● Aim
Print the material below line for line, with no changes.

● Stored rows
------------

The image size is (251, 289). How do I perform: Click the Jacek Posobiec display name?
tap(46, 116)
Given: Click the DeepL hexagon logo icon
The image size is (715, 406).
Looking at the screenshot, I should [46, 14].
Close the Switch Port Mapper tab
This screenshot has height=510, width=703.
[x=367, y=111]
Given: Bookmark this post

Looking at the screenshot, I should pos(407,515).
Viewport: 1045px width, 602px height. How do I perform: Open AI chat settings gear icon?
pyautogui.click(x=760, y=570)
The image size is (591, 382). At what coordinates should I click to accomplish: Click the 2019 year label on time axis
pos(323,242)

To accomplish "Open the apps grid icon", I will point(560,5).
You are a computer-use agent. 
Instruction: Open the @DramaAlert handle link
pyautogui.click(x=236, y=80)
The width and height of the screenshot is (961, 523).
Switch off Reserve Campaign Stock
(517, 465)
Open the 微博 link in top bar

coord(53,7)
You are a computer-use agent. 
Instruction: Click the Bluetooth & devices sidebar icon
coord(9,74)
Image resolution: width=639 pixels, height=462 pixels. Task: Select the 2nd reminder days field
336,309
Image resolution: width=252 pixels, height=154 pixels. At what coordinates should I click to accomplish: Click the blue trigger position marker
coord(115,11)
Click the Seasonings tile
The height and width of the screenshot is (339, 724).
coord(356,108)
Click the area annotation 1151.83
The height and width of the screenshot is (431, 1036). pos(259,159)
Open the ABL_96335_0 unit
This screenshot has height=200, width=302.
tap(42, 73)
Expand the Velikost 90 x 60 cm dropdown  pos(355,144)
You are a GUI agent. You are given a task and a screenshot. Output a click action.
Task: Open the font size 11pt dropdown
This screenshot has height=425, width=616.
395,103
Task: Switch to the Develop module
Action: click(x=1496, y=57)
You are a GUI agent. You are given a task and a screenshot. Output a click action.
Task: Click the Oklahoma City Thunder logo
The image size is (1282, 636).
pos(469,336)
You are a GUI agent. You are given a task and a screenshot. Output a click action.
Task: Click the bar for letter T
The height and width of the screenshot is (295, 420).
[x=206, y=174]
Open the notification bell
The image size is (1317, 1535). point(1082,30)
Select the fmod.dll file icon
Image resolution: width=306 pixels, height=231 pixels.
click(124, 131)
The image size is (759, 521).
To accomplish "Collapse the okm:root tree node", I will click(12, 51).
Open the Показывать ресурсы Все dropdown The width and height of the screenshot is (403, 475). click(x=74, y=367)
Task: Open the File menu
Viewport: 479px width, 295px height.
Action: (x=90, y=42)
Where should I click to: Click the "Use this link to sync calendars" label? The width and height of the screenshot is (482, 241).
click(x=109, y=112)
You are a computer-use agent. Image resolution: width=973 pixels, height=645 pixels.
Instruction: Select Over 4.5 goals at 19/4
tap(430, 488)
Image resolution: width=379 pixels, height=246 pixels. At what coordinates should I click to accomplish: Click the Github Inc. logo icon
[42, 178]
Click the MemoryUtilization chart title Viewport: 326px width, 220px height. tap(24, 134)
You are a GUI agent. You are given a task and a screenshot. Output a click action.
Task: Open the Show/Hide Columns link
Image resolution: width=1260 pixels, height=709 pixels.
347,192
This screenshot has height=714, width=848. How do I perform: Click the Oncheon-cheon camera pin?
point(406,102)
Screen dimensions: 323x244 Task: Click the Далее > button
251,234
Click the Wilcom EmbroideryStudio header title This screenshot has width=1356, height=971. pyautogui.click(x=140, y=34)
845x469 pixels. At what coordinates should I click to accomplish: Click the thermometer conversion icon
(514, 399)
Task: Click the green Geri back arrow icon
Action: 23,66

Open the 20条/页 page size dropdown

------------

● Task solution
The image size is (251, 289). How do I perform: Click the Jacek Posobiec display name?
tap(46, 116)
Given: Click the DeepL hexagon logo icon
The image size is (715, 406).
Looking at the screenshot, I should [46, 14].
Close the Switch Port Mapper tab
This screenshot has height=510, width=703.
[x=367, y=111]
Given: Bookmark this post

Looking at the screenshot, I should pos(407,515).
Viewport: 1045px width, 602px height. How do I perform: Open AI chat settings gear icon?
pyautogui.click(x=760, y=570)
The image size is (591, 382). At what coordinates should I click to accomplish: Click the 2019 year label on time axis
pos(323,242)

To accomplish "Open the apps grid icon", I will point(560,5).
You are a computer-use agent. 
Instruction: Open the @DramaAlert handle link
pyautogui.click(x=236, y=80)
The width and height of the screenshot is (961, 523).
Switch off Reserve Campaign Stock
(517, 465)
Open the 微博 link in top bar

coord(53,7)
You are a computer-use agent. 
Instruction: Click the Bluetooth & devices sidebar icon
coord(9,74)
Image resolution: width=639 pixels, height=462 pixels. Task: Select the 2nd reminder days field
336,309
Image resolution: width=252 pixels, height=154 pixels. At what coordinates should I click to accomplish: Click the blue trigger position marker
coord(115,11)
Click the Seasonings tile
The height and width of the screenshot is (339, 724).
coord(356,108)
Click the area annotation 1151.83
The height and width of the screenshot is (431, 1036). pos(259,159)
Open the ABL_96335_0 unit
This screenshot has height=200, width=302.
tap(42, 73)
Expand the Velikost 90 x 60 cm dropdown  pos(355,144)
You are a GUI agent. You are given a task and a screenshot. Output a click action.
Task: Open the font size 11pt dropdown
This screenshot has height=425, width=616.
395,103
Task: Switch to the Develop module
Action: click(x=1496, y=57)
You are a GUI agent. You are given a task and a screenshot. Output a click action.
Task: Click the Oklahoma City Thunder logo
The image size is (1282, 636).
pos(469,336)
You are a GUI agent. You are given a task and a screenshot. Output a click action.
Task: Click the bar for letter T
The height and width of the screenshot is (295, 420).
[x=206, y=174]
Open the notification bell
The image size is (1317, 1535). point(1082,30)
Select the fmod.dll file icon
Image resolution: width=306 pixels, height=231 pixels.
click(124, 131)
The image size is (759, 521).
To accomplish "Collapse the okm:root tree node", I will click(12, 51).
Open the Показывать ресурсы Все dropdown The width and height of the screenshot is (403, 475). click(x=74, y=367)
Task: Open the File menu
Viewport: 479px width, 295px height.
Action: (x=90, y=42)
Where should I click to: Click the "Use this link to sync calendars" label? The width and height of the screenshot is (482, 241).
click(x=109, y=112)
You are a computer-use agent. Image resolution: width=973 pixels, height=645 pixels.
Instruction: Select Over 4.5 goals at 19/4
tap(430, 488)
Image resolution: width=379 pixels, height=246 pixels. At what coordinates should I click to accomplish: Click the Github Inc. logo icon
[42, 178]
Click the MemoryUtilization chart title Viewport: 326px width, 220px height. tap(24, 134)
You are a GUI agent. You are given a task and a screenshot. Output a click action.
Task: Open the Show/Hide Columns link
Image resolution: width=1260 pixels, height=709 pixels.
347,192
This screenshot has height=714, width=848. How do I perform: Click the Oncheon-cheon camera pin?
point(406,102)
Screen dimensions: 323x244 Task: Click the Далее > button
251,234
Click the Wilcom EmbroideryStudio header title This screenshot has width=1356, height=971. pyautogui.click(x=140, y=34)
845x469 pixels. At what coordinates should I click to accomplish: Click the thermometer conversion icon
(514, 399)
Task: Click the green Geri back arrow icon
Action: 23,66

Open the 20条/页 page size dropdown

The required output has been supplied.